Buster Moon acaba chamando a atenção de Crystal com a proposta de musical de Gunter (*que não sabe como ele vai terminar*) e a promessa de que conseguirá colocar um antigo astro do rock e eremita por mais de 15 anos, Clay Calloway, no palco.  Obviamente, Moon não conhece Calloway, mas sabe que é a sua vida que está em risco caso fracasse, pois Crystal é um gangster mesmo.  Para piorar, a filha do figurão, Porsha, quer ser a estrela do musical no lugar de Rosita, que tem medo de altura.  Moon cede e os problemas são se acumulando.  Será que ele realmente estava sonhando demais ao desejar se apresentar em Redshore?

Enfim, Sing 2 oferece dois filmes ao preço de um, porque considero o musical em si algo a parte. Na parte filme, temos o drama de Moon, que precisa trazer Calloway, que tem um trauma e deseja esquecer do mundo fora de sua chácara e lidar com a filha mimada do chefe.  Meena tem que superar sua timidez e oferecer uma atuação convincente de princesa apaixonada.  Já Johnny sofre assédio de um coreógrafo consagrado, que o acha incompetente.  Por conta disso, ele termina conhecendo uma lince dançarina de rua que lhe dá uma ajudinha.

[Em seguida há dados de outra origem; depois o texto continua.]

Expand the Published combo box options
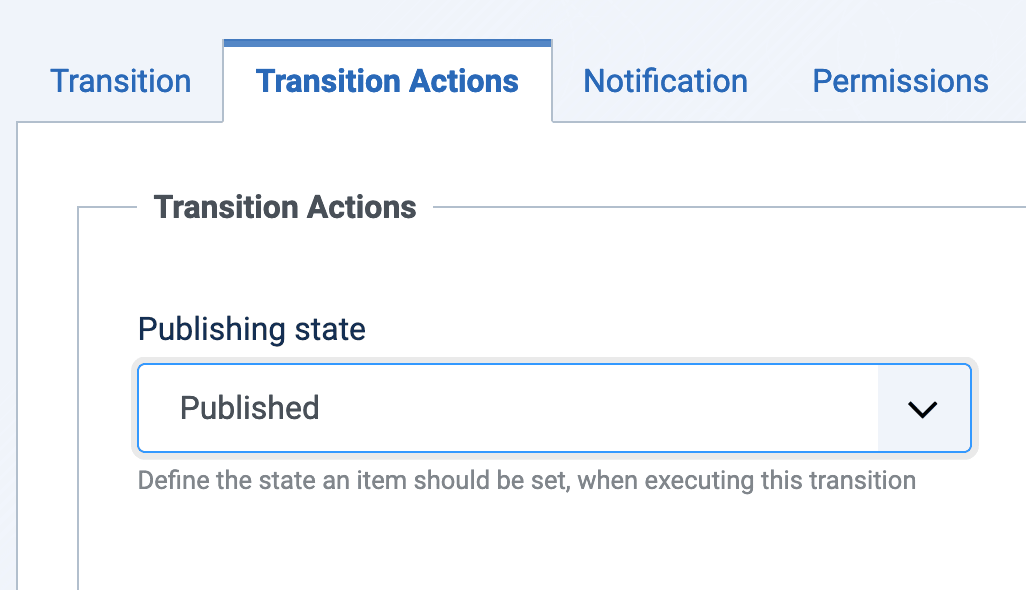This screenshot has width=1026, height=590. click(x=922, y=408)
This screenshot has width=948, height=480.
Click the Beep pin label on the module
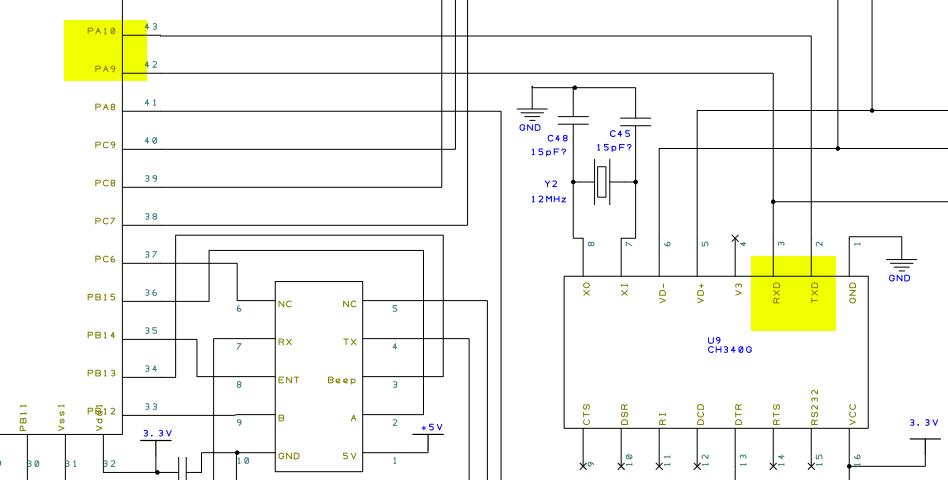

Já o musical sonhado por Gunter é realmente divertido e é onde a computação gráfica do filme é usada ao máximo.  Uma exploradora espacial (Rosita/Sorcha) e seu robô (Gunter) passam por diversos planetas em busca de um explorador espacial desaparecido (Calloway).  Os números musicais são ótimos e tudo é colorido e divertido.  Foi uma parte muito empolgante mesmo.  E ver Dona Kiki assumindo os ensaios, depois de quase morrer quando tenta falar com Calloway, foi ótimo, também.

Nessa confusão toda, reencontramos o pai de Johnny e seus capangas e Suki mostra que não era antipática, mas somente conhecia seu chefe muito bem e queria proteger Moon.  Meena descobre o primeiro amor e temos uma discussão clichê (*Mas quem se importa?*) sobre como alguém pode interpretar uma pessoa apaixonada sem nunca ter se apaixonado antes?  E Ash prova que aprendeu a não se deixar pisar pelos machos e larga um show no meio, porque os donos doclube decidem pagar menos para ela por ser uma mulher.  

Enfim, Sing 2 foi bem satisfatório mesmo.  Me diverti muito mais do que assistindo Encanto, devo confessar, e quero reassistir com o som original, porque quero ouvir as vozes dos artistas.  Se você quiser assistir um filme divertido e cantar junto, Sing 2 é uma boa pedida. Não vai mudar sua vida, nem fazer com que você faça reflexões profundas sobre o mundo, mas cinema não é somente par aisso, não é mesmo?  Então, nada de grandes dramas, é para desligar metade do cérebro e embarcar no sonho de Buster Moon.  E, caro adulto, tenha certeza de que você sairá mais leve e, não, ofendido.